- Task objective -
Retype each entry below, keeping every character the same.

- Material for this exercise -
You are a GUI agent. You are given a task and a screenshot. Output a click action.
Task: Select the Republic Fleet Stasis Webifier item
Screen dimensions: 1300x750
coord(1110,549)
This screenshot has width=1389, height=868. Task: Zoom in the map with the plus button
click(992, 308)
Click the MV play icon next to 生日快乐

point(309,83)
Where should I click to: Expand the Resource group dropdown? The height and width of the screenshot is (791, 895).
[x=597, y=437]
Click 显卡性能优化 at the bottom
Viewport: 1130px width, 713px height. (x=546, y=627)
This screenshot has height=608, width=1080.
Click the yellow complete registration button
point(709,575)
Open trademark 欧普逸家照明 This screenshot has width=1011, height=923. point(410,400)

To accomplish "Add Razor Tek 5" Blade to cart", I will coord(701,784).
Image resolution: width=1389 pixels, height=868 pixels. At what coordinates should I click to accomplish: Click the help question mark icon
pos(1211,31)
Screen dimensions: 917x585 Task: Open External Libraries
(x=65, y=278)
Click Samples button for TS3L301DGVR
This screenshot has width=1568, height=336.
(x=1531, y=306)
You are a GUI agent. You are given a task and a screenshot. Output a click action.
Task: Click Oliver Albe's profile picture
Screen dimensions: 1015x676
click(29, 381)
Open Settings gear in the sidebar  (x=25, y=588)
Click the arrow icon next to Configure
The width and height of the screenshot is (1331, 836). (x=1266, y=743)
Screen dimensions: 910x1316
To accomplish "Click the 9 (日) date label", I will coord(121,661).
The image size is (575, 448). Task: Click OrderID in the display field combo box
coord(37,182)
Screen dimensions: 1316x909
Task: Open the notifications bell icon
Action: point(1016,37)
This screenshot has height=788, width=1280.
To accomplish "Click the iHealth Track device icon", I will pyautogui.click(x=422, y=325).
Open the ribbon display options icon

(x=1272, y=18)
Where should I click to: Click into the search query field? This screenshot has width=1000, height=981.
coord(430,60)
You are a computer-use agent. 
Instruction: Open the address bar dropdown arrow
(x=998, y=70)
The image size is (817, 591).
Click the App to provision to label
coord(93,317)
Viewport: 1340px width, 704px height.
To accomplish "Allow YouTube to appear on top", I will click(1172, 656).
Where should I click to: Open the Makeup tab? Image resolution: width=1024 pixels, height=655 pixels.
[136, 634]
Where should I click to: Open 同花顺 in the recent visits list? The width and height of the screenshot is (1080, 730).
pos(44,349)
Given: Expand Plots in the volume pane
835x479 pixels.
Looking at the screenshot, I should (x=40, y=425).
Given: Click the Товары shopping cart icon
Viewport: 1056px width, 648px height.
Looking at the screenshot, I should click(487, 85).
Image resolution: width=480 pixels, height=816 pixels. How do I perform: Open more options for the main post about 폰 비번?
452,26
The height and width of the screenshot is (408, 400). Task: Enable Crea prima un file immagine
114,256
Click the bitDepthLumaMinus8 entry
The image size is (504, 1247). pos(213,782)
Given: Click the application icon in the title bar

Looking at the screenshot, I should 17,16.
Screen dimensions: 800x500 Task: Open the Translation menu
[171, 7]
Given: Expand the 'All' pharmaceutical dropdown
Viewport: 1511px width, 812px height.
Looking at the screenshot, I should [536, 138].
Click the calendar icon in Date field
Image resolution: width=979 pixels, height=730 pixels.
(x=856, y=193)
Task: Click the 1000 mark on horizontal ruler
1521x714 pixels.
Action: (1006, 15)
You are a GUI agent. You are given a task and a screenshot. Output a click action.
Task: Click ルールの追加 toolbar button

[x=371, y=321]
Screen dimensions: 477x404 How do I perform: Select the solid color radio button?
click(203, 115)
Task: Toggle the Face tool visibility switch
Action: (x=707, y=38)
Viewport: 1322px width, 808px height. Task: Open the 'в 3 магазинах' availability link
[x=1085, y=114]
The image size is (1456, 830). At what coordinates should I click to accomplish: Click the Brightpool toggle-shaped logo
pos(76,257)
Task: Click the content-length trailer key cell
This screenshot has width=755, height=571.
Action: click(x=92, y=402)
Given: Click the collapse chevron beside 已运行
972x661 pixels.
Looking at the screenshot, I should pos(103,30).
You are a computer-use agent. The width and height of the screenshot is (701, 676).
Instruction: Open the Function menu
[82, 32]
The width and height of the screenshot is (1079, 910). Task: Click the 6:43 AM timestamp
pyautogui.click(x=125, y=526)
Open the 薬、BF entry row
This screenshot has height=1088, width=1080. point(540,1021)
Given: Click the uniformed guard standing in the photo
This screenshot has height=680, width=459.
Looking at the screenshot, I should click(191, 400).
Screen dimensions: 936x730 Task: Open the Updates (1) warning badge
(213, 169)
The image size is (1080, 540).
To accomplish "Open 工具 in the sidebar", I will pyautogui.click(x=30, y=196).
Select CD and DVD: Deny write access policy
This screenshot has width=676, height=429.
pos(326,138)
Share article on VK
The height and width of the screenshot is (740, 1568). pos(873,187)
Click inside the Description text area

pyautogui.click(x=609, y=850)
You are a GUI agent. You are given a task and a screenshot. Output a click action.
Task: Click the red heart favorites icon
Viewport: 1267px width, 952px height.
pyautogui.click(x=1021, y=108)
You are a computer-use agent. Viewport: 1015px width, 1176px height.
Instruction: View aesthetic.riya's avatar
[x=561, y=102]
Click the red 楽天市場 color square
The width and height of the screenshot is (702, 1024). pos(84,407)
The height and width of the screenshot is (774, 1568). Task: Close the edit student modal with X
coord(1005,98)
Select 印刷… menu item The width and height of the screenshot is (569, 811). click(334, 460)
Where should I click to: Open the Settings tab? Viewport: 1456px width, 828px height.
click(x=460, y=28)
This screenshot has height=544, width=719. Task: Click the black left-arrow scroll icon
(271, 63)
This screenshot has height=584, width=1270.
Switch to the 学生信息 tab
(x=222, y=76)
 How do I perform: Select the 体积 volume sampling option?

- Answer to this exercise -
You are a GUI agent. You are given a task and a screenshot. Output a click action.
Task: Select the Republic Fleet Stasis Webifier item
Screen dimensions: 1300x750
coord(1110,549)
This screenshot has width=1389, height=868. Task: Zoom in the map with the plus button
click(992, 308)
Click the MV play icon next to 生日快乐

point(309,83)
Where should I click to: Expand the Resource group dropdown? The height and width of the screenshot is (791, 895).
[x=597, y=437]
Click 显卡性能优化 at the bottom
Viewport: 1130px width, 713px height. (x=546, y=627)
This screenshot has height=608, width=1080.
Click the yellow complete registration button
point(709,575)
Open trademark 欧普逸家照明 This screenshot has width=1011, height=923. point(410,400)

To accomplish "Add Razor Tek 5" Blade to cart", I will coord(701,784).
Image resolution: width=1389 pixels, height=868 pixels. At what coordinates should I click to accomplish: Click the help question mark icon
pos(1211,31)
Screen dimensions: 917x585 Task: Open External Libraries
(x=65, y=278)
Click Samples button for TS3L301DGVR
This screenshot has width=1568, height=336.
(x=1531, y=306)
You are a GUI agent. You are given a task and a screenshot. Output a click action.
Task: Click Oliver Albe's profile picture
Screen dimensions: 1015x676
click(29, 381)
Open Settings gear in the sidebar  (x=25, y=588)
Click the arrow icon next to Configure
The width and height of the screenshot is (1331, 836). (x=1266, y=743)
Screen dimensions: 910x1316
To accomplish "Click the 9 (日) date label", I will coord(121,661).
The image size is (575, 448). Task: Click OrderID in the display field combo box
coord(37,182)
Screen dimensions: 1316x909
Task: Open the notifications bell icon
Action: point(1016,37)
This screenshot has height=788, width=1280.
To accomplish "Click the iHealth Track device icon", I will pyautogui.click(x=422, y=325).
Open the ribbon display options icon

(x=1272, y=18)
Where should I click to: Click into the search query field? This screenshot has width=1000, height=981.
coord(430,60)
You are a computer-use agent. 
Instruction: Open the address bar dropdown arrow
(x=998, y=70)
The image size is (817, 591).
Click the App to provision to label
coord(93,317)
Viewport: 1340px width, 704px height.
To accomplish "Allow YouTube to appear on top", I will click(1172, 656).
Where should I click to: Open the Makeup tab? Image resolution: width=1024 pixels, height=655 pixels.
[136, 634]
Where should I click to: Open 同花顺 in the recent visits list? The width and height of the screenshot is (1080, 730).
pos(44,349)
Given: Expand Plots in the volume pane
835x479 pixels.
Looking at the screenshot, I should (x=40, y=425).
Given: Click the Товары shopping cart icon
Viewport: 1056px width, 648px height.
Looking at the screenshot, I should click(487, 85).
Image resolution: width=480 pixels, height=816 pixels. How do I perform: Open more options for the main post about 폰 비번?
452,26
The height and width of the screenshot is (408, 400). Task: Enable Crea prima un file immagine
114,256
Click the bitDepthLumaMinus8 entry
The image size is (504, 1247). pos(213,782)
Given: Click the application icon in the title bar

Looking at the screenshot, I should 17,16.
Screen dimensions: 800x500 Task: Open the Translation menu
[171, 7]
Given: Expand the 'All' pharmaceutical dropdown
Viewport: 1511px width, 812px height.
Looking at the screenshot, I should [536, 138].
Click the calendar icon in Date field
Image resolution: width=979 pixels, height=730 pixels.
(x=856, y=193)
Task: Click the 1000 mark on horizontal ruler
1521x714 pixels.
Action: (1006, 15)
You are a GUI agent. You are given a task and a screenshot. Output a click action.
Task: Click ルールの追加 toolbar button

[x=371, y=321]
Screen dimensions: 477x404 How do I perform: Select the solid color radio button?
click(203, 115)
Task: Toggle the Face tool visibility switch
Action: (x=707, y=38)
Viewport: 1322px width, 808px height. Task: Open the 'в 3 магазинах' availability link
[x=1085, y=114]
The image size is (1456, 830). At what coordinates should I click to accomplish: Click the Brightpool toggle-shaped logo
pos(76,257)
Task: Click the content-length trailer key cell
This screenshot has width=755, height=571.
Action: click(x=92, y=402)
Given: Click the collapse chevron beside 已运行
972x661 pixels.
Looking at the screenshot, I should pos(103,30).
You are a computer-use agent. The width and height of the screenshot is (701, 676).
Instruction: Open the Function menu
[82, 32]
The width and height of the screenshot is (1079, 910). Task: Click the 6:43 AM timestamp
pyautogui.click(x=125, y=526)
Open the 薬、BF entry row
This screenshot has height=1088, width=1080. point(540,1021)
Given: Click the uniformed guard standing in the photo
This screenshot has height=680, width=459.
Looking at the screenshot, I should click(191, 400).
Screen dimensions: 936x730 Task: Open the Updates (1) warning badge
(213, 169)
The image size is (1080, 540).
To accomplish "Open 工具 in the sidebar", I will pyautogui.click(x=30, y=196).
Select CD and DVD: Deny write access policy
This screenshot has width=676, height=429.
pos(326,138)
Share article on VK
The height and width of the screenshot is (740, 1568). pos(873,187)
Click inside the Description text area

pyautogui.click(x=609, y=850)
You are a GUI agent. You are given a task and a screenshot. Output a click action.
Task: Click the red heart favorites icon
Viewport: 1267px width, 952px height.
pyautogui.click(x=1021, y=108)
You are a computer-use agent. Viewport: 1015px width, 1176px height.
Instruction: View aesthetic.riya's avatar
[x=561, y=102]
Click the red 楽天市場 color square
The width and height of the screenshot is (702, 1024). pos(84,407)
The height and width of the screenshot is (774, 1568). Task: Close the edit student modal with X
coord(1005,98)
Select 印刷… menu item The width and height of the screenshot is (569, 811). click(334, 460)
Where should I click to: Open the Settings tab? Viewport: 1456px width, 828px height.
click(x=460, y=28)
This screenshot has height=544, width=719. Task: Click the black left-arrow scroll icon
(271, 63)
This screenshot has height=584, width=1270.
Switch to the 学生信息 tab
(x=222, y=76)
 How do I perform: Select the 体积 volume sampling option?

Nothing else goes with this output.